DST has enhanced the position keeping element of its Anova post-trade data management, analytics and reporting suite to deliver a fully-fledged investment book of record (IBOR) designed to provide asset managers with near real-time visibility of positions and valuations.
Anova has included the capability to consume transactions and events, and provide continuously updated valuations and positions for some time, and some Anova users have taken-up this capability. Acknowledging increasing market discussion around IBOR, DST has now enhanced the capability and ring-fenced an IBOR product in the latest version of the Anova enterprise software suite, version 3.1. The IBOR is available immediately to existing users of Anova as part of the version 3.1 upgrade and at no additional cost, while new customers can license just the Anova IBOR module for use with other vendor systems or select the IBOR module as part of a wider Anova solution.

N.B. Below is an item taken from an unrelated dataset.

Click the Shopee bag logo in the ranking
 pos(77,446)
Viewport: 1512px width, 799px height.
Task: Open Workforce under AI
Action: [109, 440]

DST enhancements to the Anova software to deliver the IBOR module include support for multiple position states; the ability to forecast positions into the future using improved data analysis; and a wider capability for users to define views of positions and valuations they want to include in the IBOR.
Julian Webb, head of data management and analytics at DST Global Solutions, a subsidiary of DST, explains: “The demand for an IBOR is coming from Tier 1 asset managers with complex system architectures and multiple front-office order management systems. These asset managers need a single data repository and a continuously updated enterprise view of positions data. This means ease of integration is important, so we have added a flexible integration layer and open application programming interfaces so that connections can be built between the IBOR and different data sources. The platform is data agnostic, so data from different systems can be mapped and transferred to the Anova data model.”
The Anova IBOR is based on event-driven architecture to support consumption and publication of position data on a continuous, or near real-time, basis, although it can also be used on a file upload basis. Webb lists the drivers behind the development of an IBOR as risk and regulatory compliance, improved investment decision making and operational efficiency around position and transaction data.
He also notes firms’ increasing desire to move away from accounting systems as a means of creating an IBOR as using these systems as a prime source of position data means data is only updated on a daily basis . He explains: “Firms are trying to implement IBOR and update position data independently of accounting systems. They want an IBOR that is flexible and consumes data and updates position states in near real time.”
Webb acknowledges that many order management system vendors offer some form of IBOR and that vendors with front-to-back-office systems are also coming to market with IBOR solutions, but differentiates DST’s approach saying: “We came at this from a data perspective and are independent of order management and accounting systems. The Anova IBOR provides the ability to consume information from multiple systems to create a single view of position and valuation data. One instance of the IBOR and one single and complete view of positions across the enterprise.”